Wankard Pooser (September 27, 1893 – February 22, 1978) was an American politician in the state of Florida.

Pooser was born in 1893 at DeFuniak Springs, Florida. He attended public schools in the area. He was later a farmer, lawyer, schoolteacher, mover, and newspaper publisher. He ran the Times-courier in Marianna from 1947 to 1951 and another publication entitled Wankard Pooser's Bumblebee – The Paper With A Sting, which ceased publication in 1958.

Residing in Marianna, Florida, he was elected to the Florida House of Representatives to represent Jackson County in 1944, with his term starting in 1945. It was said that his legislative goals were to "curb the growing tendency toward dictatorship in American Government, and to put some brakes on run-a-way taxes". He also made a campaign promise to reject every single bill that was presented to him, a promise which he would only stray from once in his legislative career. In the 1945 legislative session, Pooser was involved in an incident in which he introduced a law in the house calling for additional regulation at Jackson County hospitals. When the bill was opposed by fellow member John Lambe, Pooser brought up the fact that Lambe's newborn child had died at a hospital earlier that week, causing Lambe to "break down" and withdraw from the debate. Pooser later apologized and requested to be excused from further attendance in that legislative session. Also notably, upon the passing of a sales tax bill in the house, Pooser dropped to the chamber floor and started praying for the taxpayers of Florida.

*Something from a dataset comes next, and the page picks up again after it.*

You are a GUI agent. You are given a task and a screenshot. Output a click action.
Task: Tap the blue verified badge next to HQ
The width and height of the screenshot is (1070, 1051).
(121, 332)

Pooser was a critic of economic policy, with a newspaper describing him as a "stormy petrel of the economy bloc". He was also a vocal critic of the administration of the Governor of Florida, Fuller Warren. In 1946, Pooser was an unsuccessful candidate for the Florida State Senate; in that same election, his wife, Maude also ran unsuccessfully for the State House of Representatives. Pooser was defeated in 1949 for his seat in the house, and left the seat in 1950. He attempted a comeback in 1952, but was defeated in a primary by Hugh Dukes by a margin of 24 votes.

He was married to Maude Marie Brogdon at Jackson County on August 15, 1915, and with her had eleven children. Pooser died at Jackson County in 1978 and was buried at Pope Cemetery in Sneads, Jackson County, Florida. He was predeceased by his wife, who died December 15, 1966, at the age of 68. In a 1958 article, Pooser referred to himself as a "famous author, statesman, [and] poet". It was also said that he was known around his city of residence as a "lawyer, ex-legislator, ... noted local after-dinner speaker, wit, [and] critic".